Sunday, December 9, 2007

Dare to Be Deep

Philosophy used to be taught at colleges and universities to acquaint students with the rich heritage of the Western intellectual tradition, to present texts against which one might define, develop, challenge, and re-evaluate one’s own ideas, and to encourage logical thinking. But now, in an age where celebrity gossip dominates all of life, the student is less likely to learn about the intellectual achievements of the past and to encounter models of reasoned discourse than to be told, for example, that Kant is “a disaster” (Bertrand Russell), that John Dewey “replaces structure with fog” (Arthur C. Danto), that “Wittgenstein wants to make a bonfire of our philosophical vanities” (Hilary Putnam), that Jean-Paul Sartre is “an appalling language-user” (Mary Warnock), that A.J. Ayer “might have been a great philosopher--ruined by sex” (Gilbert Ryle), and even that awarding an honorary degree to Jacques Derrida showed “it had been a bad year for bullshit in Cambridge” (Hugh Mellor).

In an effort to restore philosophy to the grand tradition of providing a guide to wisdom and the conduct of life, philosophers must return to their true calling, which is to challenge people to dare to be deep.

Sad as it is to say, nobody’s going to accept you as a profound thinker unless they believe you have acquired your superior knowledge by reflecting upon the wisdom of the great philosophers. This does not mean you must spend your life studying their work or actually reading all their difficult books. Fortunately, the keys to becoming a profound thinker can be found in proven, practical guidelines and techniques to put you on the road to wisdom. For example, selective reading can save you years of time in achieving your goal.

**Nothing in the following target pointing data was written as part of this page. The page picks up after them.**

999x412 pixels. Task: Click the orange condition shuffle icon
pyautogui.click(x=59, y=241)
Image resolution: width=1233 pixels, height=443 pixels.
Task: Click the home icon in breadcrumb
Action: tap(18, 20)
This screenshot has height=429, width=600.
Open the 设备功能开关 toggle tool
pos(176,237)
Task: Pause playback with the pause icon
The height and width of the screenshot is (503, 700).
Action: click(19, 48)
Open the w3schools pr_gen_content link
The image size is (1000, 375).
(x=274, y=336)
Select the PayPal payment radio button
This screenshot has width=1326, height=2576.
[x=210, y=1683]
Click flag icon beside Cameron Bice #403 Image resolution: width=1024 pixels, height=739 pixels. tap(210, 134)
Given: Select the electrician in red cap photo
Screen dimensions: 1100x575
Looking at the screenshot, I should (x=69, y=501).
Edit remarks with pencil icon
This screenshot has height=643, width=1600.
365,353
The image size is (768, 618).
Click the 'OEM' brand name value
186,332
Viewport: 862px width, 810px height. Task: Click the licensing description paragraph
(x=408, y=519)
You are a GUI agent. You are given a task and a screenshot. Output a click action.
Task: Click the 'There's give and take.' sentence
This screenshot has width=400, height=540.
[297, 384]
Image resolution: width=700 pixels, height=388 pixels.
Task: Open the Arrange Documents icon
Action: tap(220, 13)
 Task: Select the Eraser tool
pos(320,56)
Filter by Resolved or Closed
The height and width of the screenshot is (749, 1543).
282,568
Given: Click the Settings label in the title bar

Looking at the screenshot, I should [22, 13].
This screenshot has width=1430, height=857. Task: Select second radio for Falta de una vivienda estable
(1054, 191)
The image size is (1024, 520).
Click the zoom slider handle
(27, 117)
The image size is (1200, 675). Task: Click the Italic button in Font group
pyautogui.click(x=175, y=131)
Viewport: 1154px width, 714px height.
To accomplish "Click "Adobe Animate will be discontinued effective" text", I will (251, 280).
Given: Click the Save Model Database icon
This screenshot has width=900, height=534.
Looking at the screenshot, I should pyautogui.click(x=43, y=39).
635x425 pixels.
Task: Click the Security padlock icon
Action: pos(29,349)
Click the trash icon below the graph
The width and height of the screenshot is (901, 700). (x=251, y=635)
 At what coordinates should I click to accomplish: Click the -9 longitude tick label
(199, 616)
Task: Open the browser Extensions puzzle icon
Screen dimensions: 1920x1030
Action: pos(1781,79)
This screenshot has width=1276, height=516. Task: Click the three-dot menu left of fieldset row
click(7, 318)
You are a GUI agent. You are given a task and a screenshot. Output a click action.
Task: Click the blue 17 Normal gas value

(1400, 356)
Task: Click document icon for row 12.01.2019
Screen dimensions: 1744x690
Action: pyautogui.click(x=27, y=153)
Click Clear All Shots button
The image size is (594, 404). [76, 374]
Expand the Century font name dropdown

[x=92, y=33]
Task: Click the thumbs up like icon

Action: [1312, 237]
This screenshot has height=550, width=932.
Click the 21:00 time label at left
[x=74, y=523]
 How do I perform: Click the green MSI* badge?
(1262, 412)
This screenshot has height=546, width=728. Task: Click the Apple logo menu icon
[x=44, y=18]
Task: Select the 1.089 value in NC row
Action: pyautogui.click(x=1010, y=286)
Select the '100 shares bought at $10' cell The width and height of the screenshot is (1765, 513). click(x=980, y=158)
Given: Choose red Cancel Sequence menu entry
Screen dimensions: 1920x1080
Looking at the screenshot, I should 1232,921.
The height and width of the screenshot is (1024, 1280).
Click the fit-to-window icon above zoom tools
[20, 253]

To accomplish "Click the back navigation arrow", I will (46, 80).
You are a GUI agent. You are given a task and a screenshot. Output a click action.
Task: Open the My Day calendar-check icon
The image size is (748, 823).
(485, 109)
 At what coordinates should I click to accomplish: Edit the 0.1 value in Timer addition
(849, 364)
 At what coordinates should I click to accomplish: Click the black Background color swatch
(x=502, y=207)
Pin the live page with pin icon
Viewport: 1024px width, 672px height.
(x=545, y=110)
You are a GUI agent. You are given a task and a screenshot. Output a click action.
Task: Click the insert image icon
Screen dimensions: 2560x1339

Consider first and foremost the philosophers you have not read. Either they are major philosophers, like Plato and Aristotle, or they are not. You need not read philosophers who are not major, for they are less influential and thus less important than the “majors.” This alone eliminates 99% of the philosophers who have ever written or are writing now. Of the remaining 1%, there are philosophers who you would no doubt read if you had more time, but unfortunately you don’t. No one will hold it against you if you have not read anything by this group of thinkers.

Then there are philosophers you intend to read as soon as you’ve read other philosophers. Again, it will not reflect badly on you if you have not read anything by philosophers who fall into this group. Take Aquinas, for example. No one would expect you to read the philosopher who attempted to reconcile Aristotle’s thought with Christianity until you had read Aristotle himself. So much for Aquinas. How about Aristotle? Surely no one would expect you to read Aristotle until you have read the works of Aristotle’s great teacher, Plato.

Next there are philosophers who treat topics that are not about anything you are thinking about right now or expect to think about in the foreseeable future. They can be removed from your reading list. And there are philosophers you suspect everyone has pretended to read, but whom probably very few have. Strike them from your “must read” list as well. You can use this technique to find countless other philosophers you can safely ignore.

Finally, there are philosophers everyone’s read, so there’s no need for you to read them too, and philosophers no one’s read, so there’s really no need for you to read them either.

If you tally up all the philosophers you must read, one conclusion seems inevitable: you only have to read Plato. After all, did not Alfred North Whitehead--a philosopher you would no doubt read if only you had the time--say the history of Western philosophy is a series of footnotes to Plato? So Relax. Dare to be deep and start reading a copy of Plato’s Republic today.